CITY GUIDE FM, KOTA MALANG – Seiring pemangkasan anggaran yang diterima Pemkot Malang, penerima program seragam sekolah gratis juga ikut dipangkas. Jika sebelumnya program ini menyasar lebih luas, kini penerima bantuan hanya kepada siswa dari keluarga prasejahtera.
Perkiraan tahun ini hanya ada 1.000-an siswa Kota Malang yang akan menerima seragam gratis. Kepala Dinas Pendidikan dan Kebudayaan Kota Malang Suwarjana menyatakan alokasi anggaran tahun ini turun drastis. Penurunan anggaran cukup signifikan, dari sekitar Rp8 miliar pada tahun 2025 menjadi sekitar Rp2 miliar tahun ini.

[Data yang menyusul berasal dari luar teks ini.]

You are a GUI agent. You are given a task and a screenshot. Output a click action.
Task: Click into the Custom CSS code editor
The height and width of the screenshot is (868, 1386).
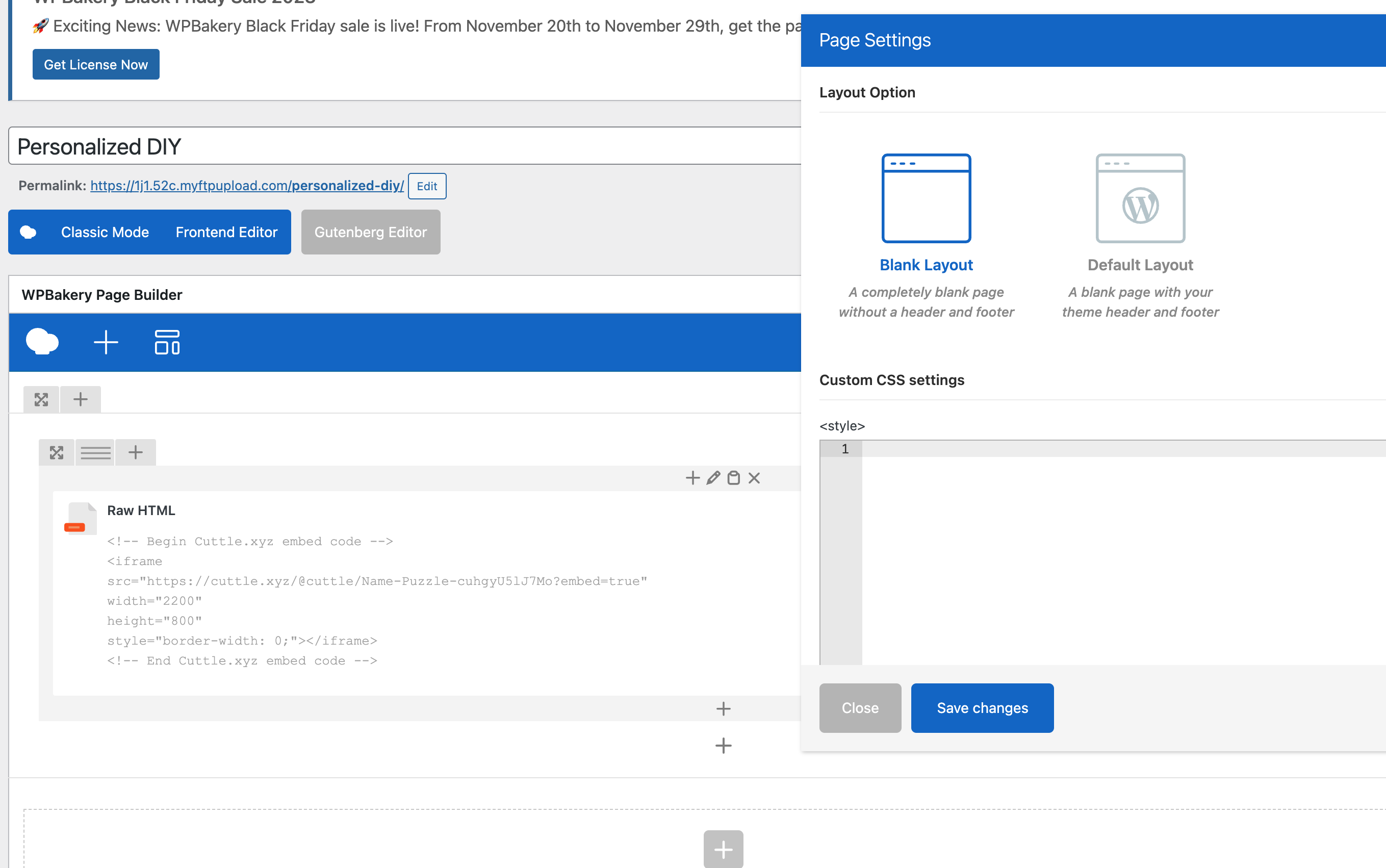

“Kalau dilihat dari nominalnya sudah jelas, sekarang sekitar Rp2 miliar, sebelumnya sekitar Rp8 miliar,” ujarnya.
Tidak hanya itu, rencana perluasan program ini ke sekolah swasta juga tidak dapat terealisasi tahun ini.
“Untuk tahun ini tidak, karena efisiensi,” tegasnya.
Mekanisme penentuan penerima bantuan tetap mengandalkan pihak sekolah. Sekolah mengusulkan siswa yang berasal dari keluarga prasejahtera berdasarkan kondisi riil di lapangan.
“Yang mengajukan adalah sekolah, karena mereka yang paling tahu kondisi siswanya,” kata Suwarjana.
Sedangkan pembagian seragam rencananya pada awal tahun ajaran baru. Pihaknya mengupayakan siswa telah menerima bantuan seragam yang sudah siap pakai, namun atributnya tidak selengkap tahun lalu.
“Insyaallah kami usahakan dalam bentuk jadi, dua stel yaitu merah putih dan pramuka,” ujarnya.